A common misperception about software development is that the estimator’s job is complete after a project’s parameters are set. On the contrary, proper estimation should continue throughout the entire project lifecycle, as it is essential for PMOs to accurately estimate data to increase the value of their PPM tools.
Here are the two key reasons continuous estimation is so important:
First, one must account for the inevitable changes to “conditions on the ground.” As a software project moves forward, more information is gathered (i.e., requirement changes, unexpected obstacles). By re-evaluating the data at every stage, we can make better, more accurate forecasts.
Second, the data collected on one project can help to validate or discredit estimates on another — perhaps in real-time. The more accurate the data collected from your estimation, the better data you’ll have for your project management tools to answer questions such as, “Should we give ourselves 6 months or 7 months to complete this project?” and “Should we commit 5 or 6 of our software developers to this project team to get it done on time?”
Does all this sound daunting? It doesn’t have to be. Here are three basic rules to help you and your PMO get the most out of estimating efforts — before the project begins, during implementation and after the project has been completed:
1. Conduct feasibility estimates before the project begins
Feasibility estimates are an essential first step to any project, helping to reduce and clarify risk, as well as improve planning and resource allocation. More importantly, these initial estimates will tell us if project success is truly achievable. (With the wrong parameters, a project may be doomed before it even begins.)

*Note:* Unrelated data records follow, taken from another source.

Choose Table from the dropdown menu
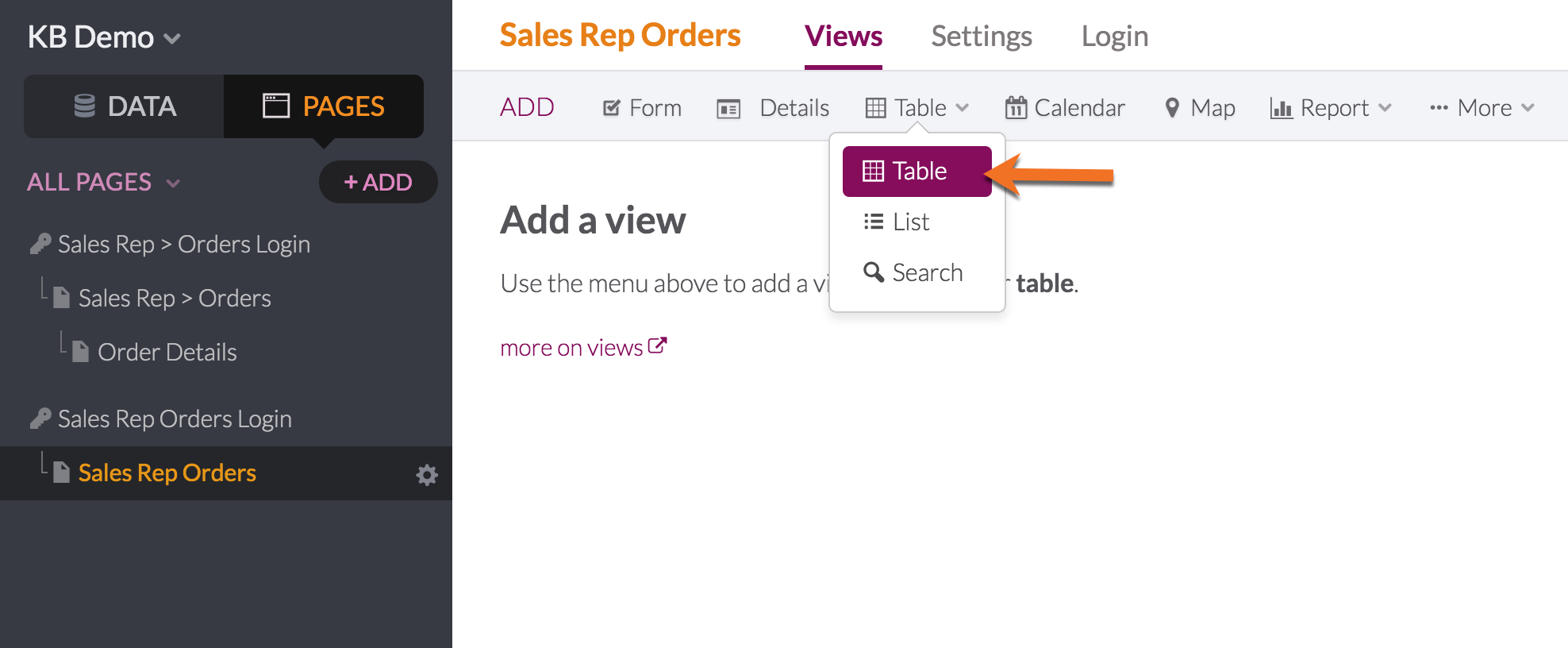Image resolution: width=1568 pixels, height=648 pixels. pyautogui.click(x=917, y=172)
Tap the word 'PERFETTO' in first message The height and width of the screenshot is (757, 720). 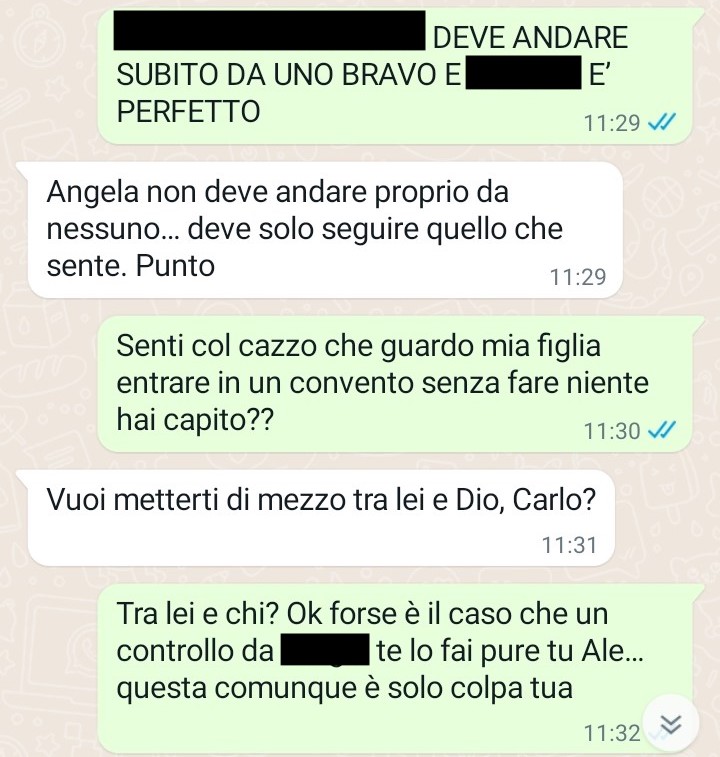(x=188, y=112)

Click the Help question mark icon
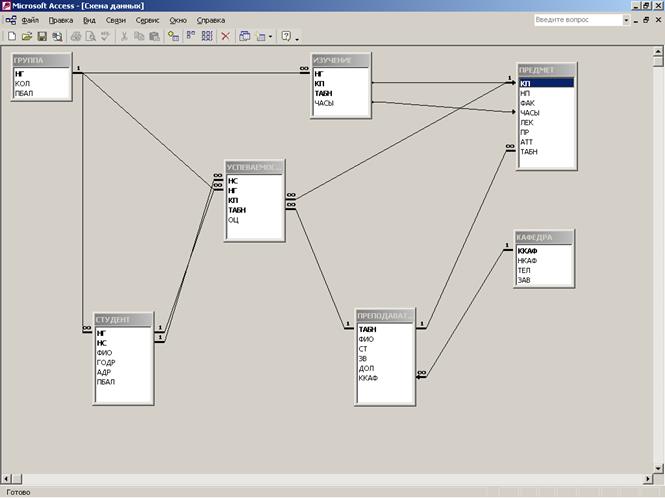click(x=286, y=36)
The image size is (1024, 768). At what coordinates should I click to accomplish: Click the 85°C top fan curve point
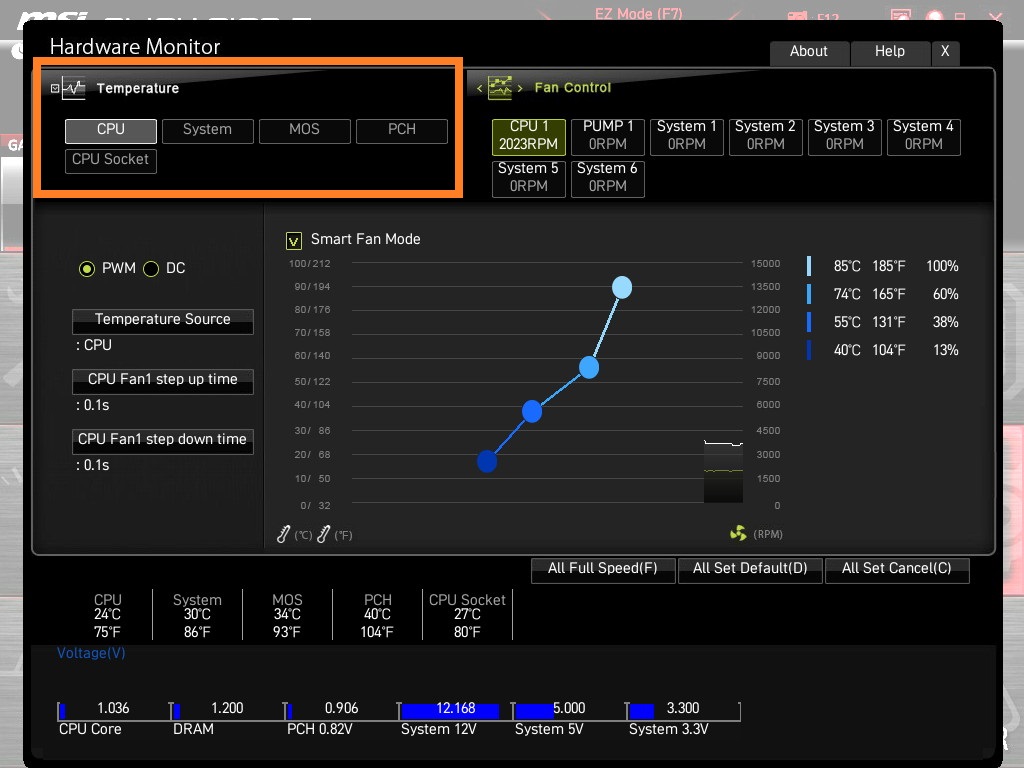tap(622, 287)
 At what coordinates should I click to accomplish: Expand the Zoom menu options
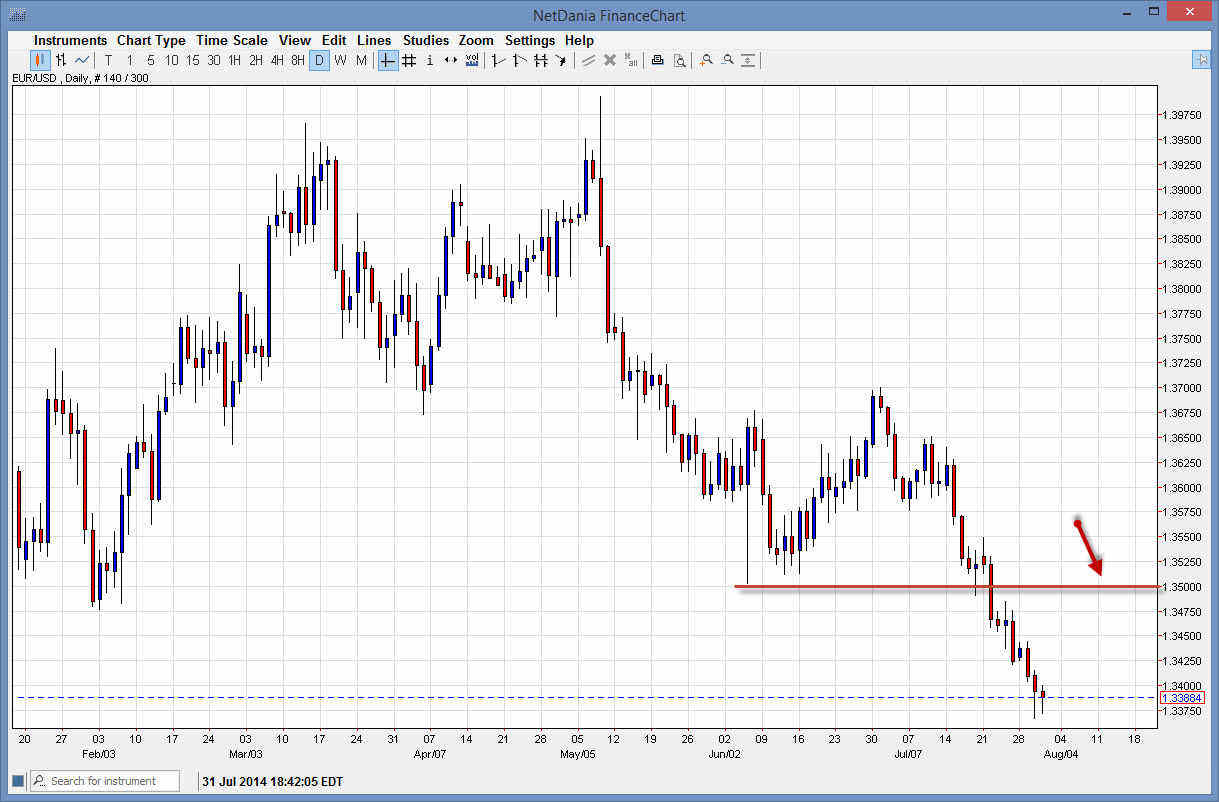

Here’s how it works: feasibility estimates are performed by taking a high-level overview of project parameters (including size, schedule and cost) and comparing those parameters to historical project averages. If the data suggests the project is not feasible, we can report back to planning committees to set more realistic expectations.
Ideally, a Project Management Office should make this process so easy and intuitive that anyone — from the sales desk to the C-suite — can perform a quick, reliable analysis on a smartphone or tablet. (A two-minute feasibility estimate might prevent two years of project overrun.)
The following (View A) is a sample feasibility estimate — conducted using mobile, web-based estimation software — that flagged a risky project. The second chart (View B) illustrates precisely why those project parameters were deemed risky, based on historical averages.
View A:
View B:
2. Run continuous forecasts during the project
After a project begins, continuous forecasting is essential for keeping it on track. At this stage, we’re no longer working with purely abstract concepts or prognostications, but rather concrete facts about the implementation. As the project progresses and we learn more about its internal dynamics, we can make more accurate estimates that reduce our risks even further.
Continuous estimation here can also help PMOs control stakeholder expectations — especially when PMOs are brought in as contractors mid-project to assess and track an implementation’s progress. Take, for example, a software quality manager who’s asked to track the progress of an 8-9 month old software project. The customer — a major medical equipment supplier — has complained of receiving low-quality deliverables. With continuous estimation, our software quality manager is quickly able to determine the problem: schedule. Because an initial feasibility estimate was never conducted, the developers had committed to an unrealistic schedule, which fell further behind with each new requirement added from on high. (The project, originally estimated at 250K lines of code, has ballooned to more than three times that size.)
Estimation further reveals that software reliability is declining even faster than schedule; forecasted reliability is now only 55% of the team’s initial quality targets.
By comparing the current data with historical benchmarks, our software quality manager demonstrates the continuing impact of requirements growth on both quality and schedule, and she convinces her bosses to take the appropriate corrective actions.
3. Create benchmarks after the project is completed
In the example above, our software quality manager uses historical data from completed projects in her portfolio to analyze a current one. This goes to show the importance of recording data and establishing benchmarks after a project has been completed. Historical data translates into better feasibility estimates in the future; it’s a closed-loop process.
Here’s how it works: a major integrator wants to improve estimation for one of its accounts — a large multinational company. The integrator recommends the company spend 60% of its improvement efforts on calibration activities, which include assembling a historical data sample of more than 50 projects to create a better benchmark. After implementing these new calibrations, the company performs 35 estimates and compares the results to actual project performance. Of the 35 calibrated estimates, 29 are within +/-10% of the actual, 32 are within +/-20%, and only 3 are off by more than +/- 20%.
Such results dramatically illustrate the benefits of calibrating a company’s estimates by using its own historical data. In fact, the bigger the project, the more these project estimates seemed to benefit from calibration.
What this specific example doesn’t demonstrate, however, is how the various projects in a PMO’s current portfolio can affect one another in real time. In such cases, the impact of estimation is even more pronounced, since a PMO is attempting to optimize the distribution of a finite number of resources.
In Conclusion
With accurate estimation and the right process, you and your PMO can reduce risk, maximize efficiencies, and capture essential data for use with PPM tools that will lead to future successes. The key is estimating continuously throughout the project lifecycle — evaluating and analyzing data before the project begins, during construction, and after the project is complete. The more accurate the data, the more useful it will be for your project and the entire portfolio.